I can’t thank all of you enough for praying me through. I am so blessed to have people all over the world lifting up my name, lifting up my family, etc … Thank you!

Yesterday I was able to speak with a women who is happy to help us. She isn’t married and has no strings attached. Her only request is to be able to attend church. God bless her! I am meeting her at my parent’s house Thursday morning. I certainly hope she works out.

Last night as my head hit my pillow my mind began to race. My sister had some serious conversations with my Mom yesterday and I played some of the conversation over and over again in my mind. FINALLY I said, “ENOUGH” and I handed it over to the Lord. I slept the entire night (which is odd for me). What a gift! I usually awaken at 3am for a couple of hours. The Lord took my burden and I slept. Thank You Father!

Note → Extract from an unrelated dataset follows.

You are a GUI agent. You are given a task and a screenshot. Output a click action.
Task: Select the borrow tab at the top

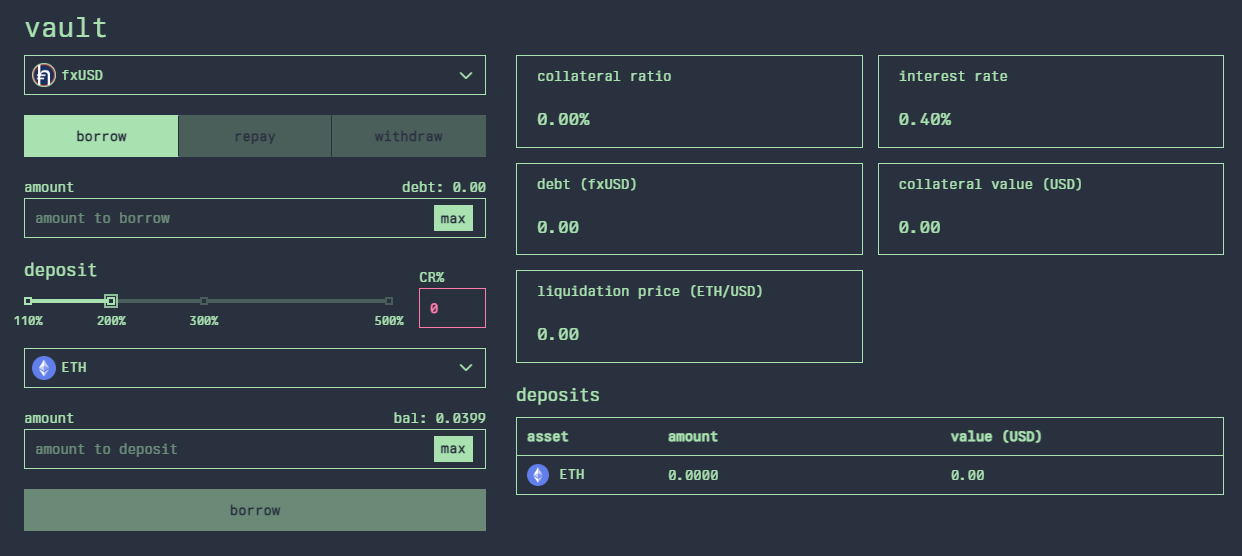click(101, 136)
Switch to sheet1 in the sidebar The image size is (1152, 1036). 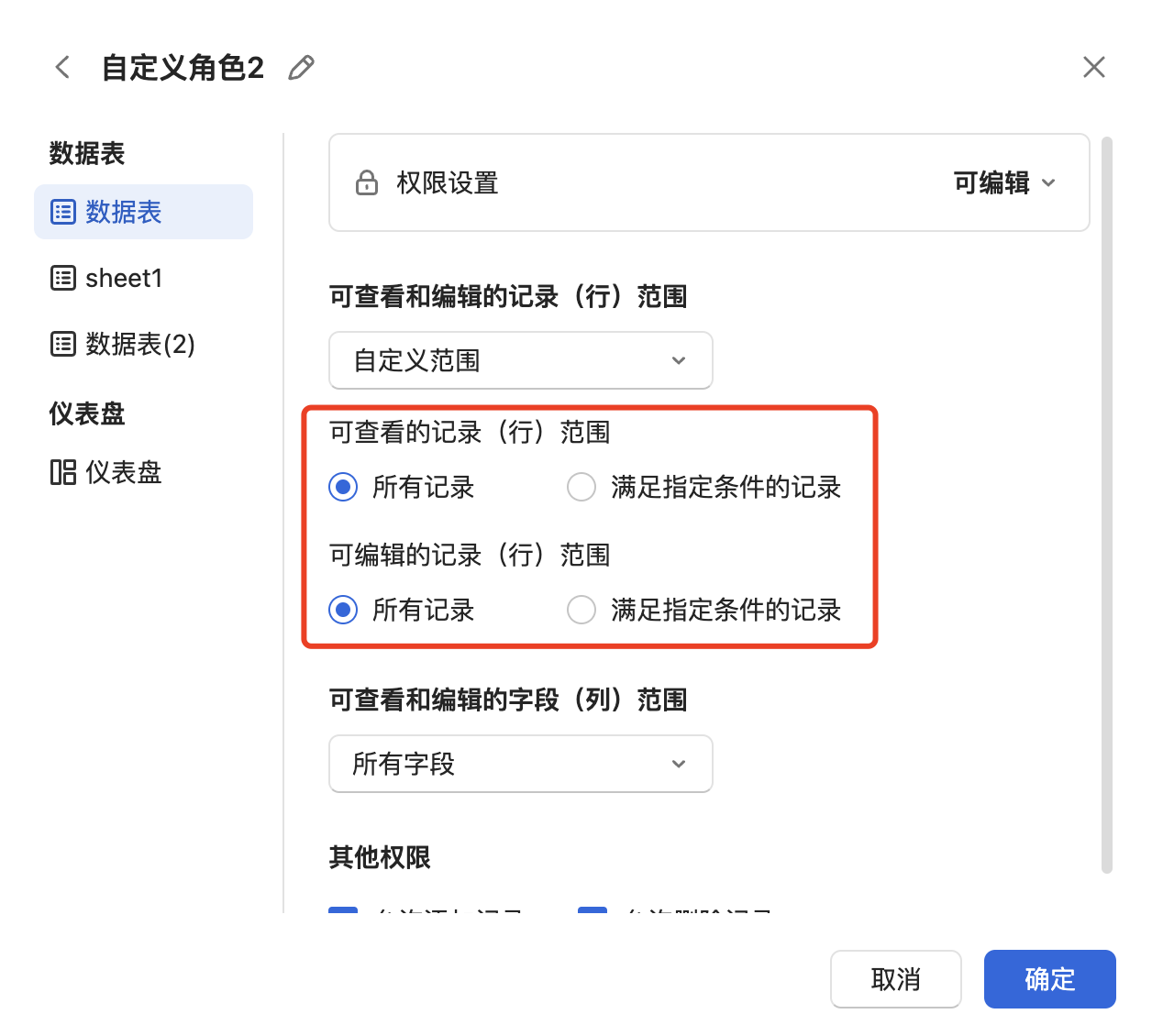pyautogui.click(x=124, y=278)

I’m sure many of you can relate to what I’m about to write. It is so frustrating to have the answers — without the ability to share with my family. Does that make sense? For instance, I know and am learning more and more about bitterness and unforgiveness. It takes a toll on us spiritually and physically. I am praying that God will open a door for me to discuss these things. Unforgiveness, anger, hurt … they mangle us.

Even though I am remembering times of my youth when my parents were strong and secure, and even though I am saddened by their condition now — I still have a river of peace running through me. The tears come and go, but the peace is the undercurrent. God will get us through this just as He brings many others down this path.

Thank you again for your prayers my friends.